## Exercise tasks
1. Return, word for word, the stretch of the article on wealth inequality and Social Security that begins at the words "Although many economists" and stops after "are already paying.".
2. Carry the article on wealth inequality and Social Security forward, starting after its final sentence.

Top of Source document

Listening to the Democratic presidential candidates, you don’t have to wait very long before they turn to the issue of wealth inequality. For example, Sen. Bernie Sanders (I-Vt.) claimed in the last debate, “we cannot afford to continue this level of income and wealth inequality.”

Note that Sanders cites both wealth and income inequality. The terms are often used interchangeably, but income (the money a person makes) and wealth (the total value of one’s assets) aren’t the same.

A person could have a very high income—former President Barack Obama’s threshold for high-income earners was $250,000 for a family—but spend it all and therefore have very few assets (i.e., wealth). Conversely, many people have significant assets but little reported income—perhaps because they inherited wealth or have retired with substantial savings.

Although many economists believe wealth and income inequality concerns are overblown, Democrats keep decrying it and then propose their favorite solution to virtually every public policy problem: raise taxes on the rich.

Both Sanders and Sen. Elizabeth Warren (D-Mass.) have proposed a “wealth tax” to reduce wealth inequality and to help pay for their many other spending programs.

A simpler solution would let workers keep—and save—a particular tax they are already paying.

Currently, 12.4 percent of workers’ income—half of which is paid by the employer and half by the employee—is handed over to the federal government to pay for Social Security. But the government doesn’t put that money in a special account for the worker until retirement; it immediately redistributes that money to current retirees, in what’s known as a pay-as-you-go (paygo) system.

The U.S. Supreme Court has ruled that no one has a private property right to that money. Congress can raise benefits or reduce them, or end the program altogether. And because workers have no property right to those funds, they cannot count them as assets.

How much money are we talking about?

Bottom of Source document
Top of Supplied entries

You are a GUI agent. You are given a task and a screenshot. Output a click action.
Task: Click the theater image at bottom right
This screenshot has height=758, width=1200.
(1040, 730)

Bottom of Supplied entries
Top of Supplied entries

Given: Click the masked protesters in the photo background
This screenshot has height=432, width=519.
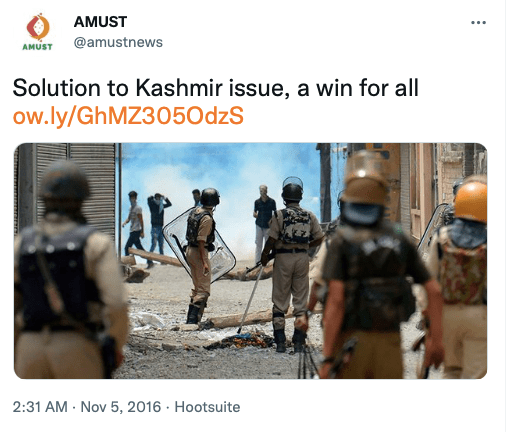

Bottom of Supplied entries
Top of Supplied entries

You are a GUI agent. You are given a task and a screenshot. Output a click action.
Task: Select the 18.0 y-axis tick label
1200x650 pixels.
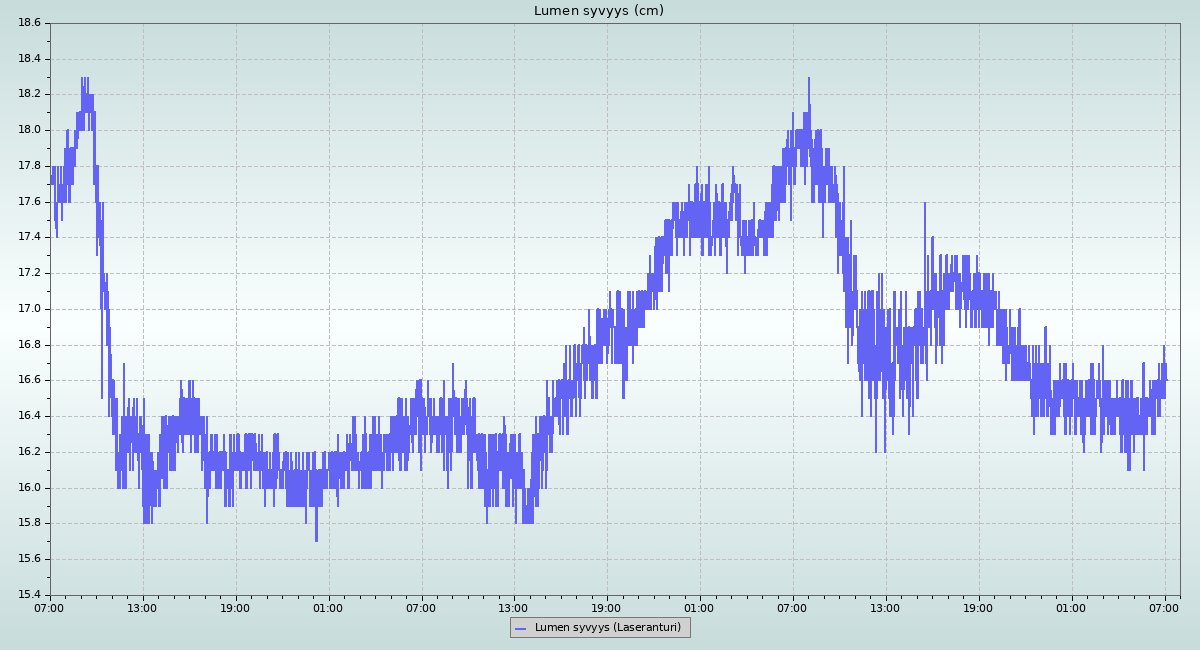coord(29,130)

Bottom of Supplied entries

## Your written answers
1.
Although many economists believe wealth and income inequality concerns are overblown, Democrats keep decrying it and then propose their favorite solution to virtually every public policy problem: raise taxes on the rich.

Both Sanders and Sen. Elizabeth Warren (D-Mass.) have proposed a “wealth tax” to reduce wealth inequality and to help pay for their many other spending programs.

A simpler solution would let workers keep—and save—a particular tax they are already paying.

2.
Economists Eugene Steuerle and Caleb Quakenbush of the Urban Institute track what workers at various incomes and family status pay into Social Security and Medicare over their working lives and how much they can expect to receive.

In their 2018 update of “Social Security and Medicare Lifetime Benefits and Taxes,” the authors state that a two-earner family retiring in 2020, who earned the average income over their lifetimes, will have paid into Social Security about $600,000.

Had that money been deposited in a personal retirement account—similar to an IRA but with limited access and investment options—and invested it in a broad-based fund that mirrored the S&P 500, it would have grown on average about 8 percent per year, according to Investopedia. Thus, even average workers making those deposits, goosed by compound interest, over 40 or 50 working years would have significant assets at retirement.

And, of course, this personal retirement account would be separate from, and in addition to, an employer-provided 401(k) account, pension plan or a personal IRA.

To reiterate, this is a tax that every worker already pays. This proposal simply gives workers control over the money they have made.

One of the barriers to adopting this approach has been finding the money the government would need to pay current retirees’ benefits.

One option is a transitional approach that would allow people just entering the workforce to choose either a personal account or traditional Social Security. Those who stay with traditional Social Security would continue paying into the system.

Whether the government makes the transition slowly or quickly, it would need to borrow a lot of money to pay some or all current retirees’ Social Security benefits.

But more federal debt apparently isn’t a restraining factor anymore—at least for Democrats. Sanders and Warren are proposing programs like “Medicare for All” that would cost an estimated $3 trillion a year, as would Democratic candidate Andrew Yang’s universal basic income proposal.

Allowing workers to keep their Social Security payroll tax would be a huge tax cut for everyone, while dramatically increasing average workers’ wealth over time. If Democrats are willing to spend a lot of money reducing wealth inequality—as they say they are—personal retirement accounts are the most efficient, least costly and least disruptive solution.